**Task prompt**
Repeat only the stretch of lines below that runs from the line with "Given: Click the" through the line with "Click the Next pagination button", unaltered.

**Records**
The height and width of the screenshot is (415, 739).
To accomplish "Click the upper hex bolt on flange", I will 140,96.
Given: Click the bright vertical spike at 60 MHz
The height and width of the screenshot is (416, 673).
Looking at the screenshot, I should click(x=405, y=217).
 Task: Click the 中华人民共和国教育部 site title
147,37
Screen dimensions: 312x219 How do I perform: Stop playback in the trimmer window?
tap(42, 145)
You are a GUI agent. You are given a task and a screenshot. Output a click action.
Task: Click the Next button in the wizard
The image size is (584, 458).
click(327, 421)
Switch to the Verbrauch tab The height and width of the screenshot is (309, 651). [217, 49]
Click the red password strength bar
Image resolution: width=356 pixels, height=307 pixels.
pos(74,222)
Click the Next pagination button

--

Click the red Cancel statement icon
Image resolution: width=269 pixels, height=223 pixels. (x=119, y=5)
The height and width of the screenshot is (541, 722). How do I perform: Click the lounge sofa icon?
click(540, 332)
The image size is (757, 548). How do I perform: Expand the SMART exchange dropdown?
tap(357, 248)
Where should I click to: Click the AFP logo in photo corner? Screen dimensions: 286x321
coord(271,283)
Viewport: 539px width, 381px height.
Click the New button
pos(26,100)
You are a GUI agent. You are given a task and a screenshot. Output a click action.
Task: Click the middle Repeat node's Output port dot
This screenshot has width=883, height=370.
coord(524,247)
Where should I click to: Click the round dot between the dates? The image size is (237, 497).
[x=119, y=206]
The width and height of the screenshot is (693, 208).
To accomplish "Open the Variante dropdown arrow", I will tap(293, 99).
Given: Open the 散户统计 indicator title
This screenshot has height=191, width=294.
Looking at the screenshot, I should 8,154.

**Answer to the problem**
Given: Click the bright vertical spike at 60 MHz
The height and width of the screenshot is (416, 673).
Looking at the screenshot, I should click(x=405, y=217).
 Task: Click the 中华人民共和国教育部 site title
147,37
Screen dimensions: 312x219 How do I perform: Stop playback in the trimmer window?
tap(42, 145)
You are a GUI agent. You are given a task and a screenshot. Output a click action.
Task: Click the Next button in the wizard
The image size is (584, 458).
click(327, 421)
Switch to the Verbrauch tab The height and width of the screenshot is (309, 651). [217, 49]
Click the red password strength bar
Image resolution: width=356 pixels, height=307 pixels.
pos(74,222)
Click the Next pagination button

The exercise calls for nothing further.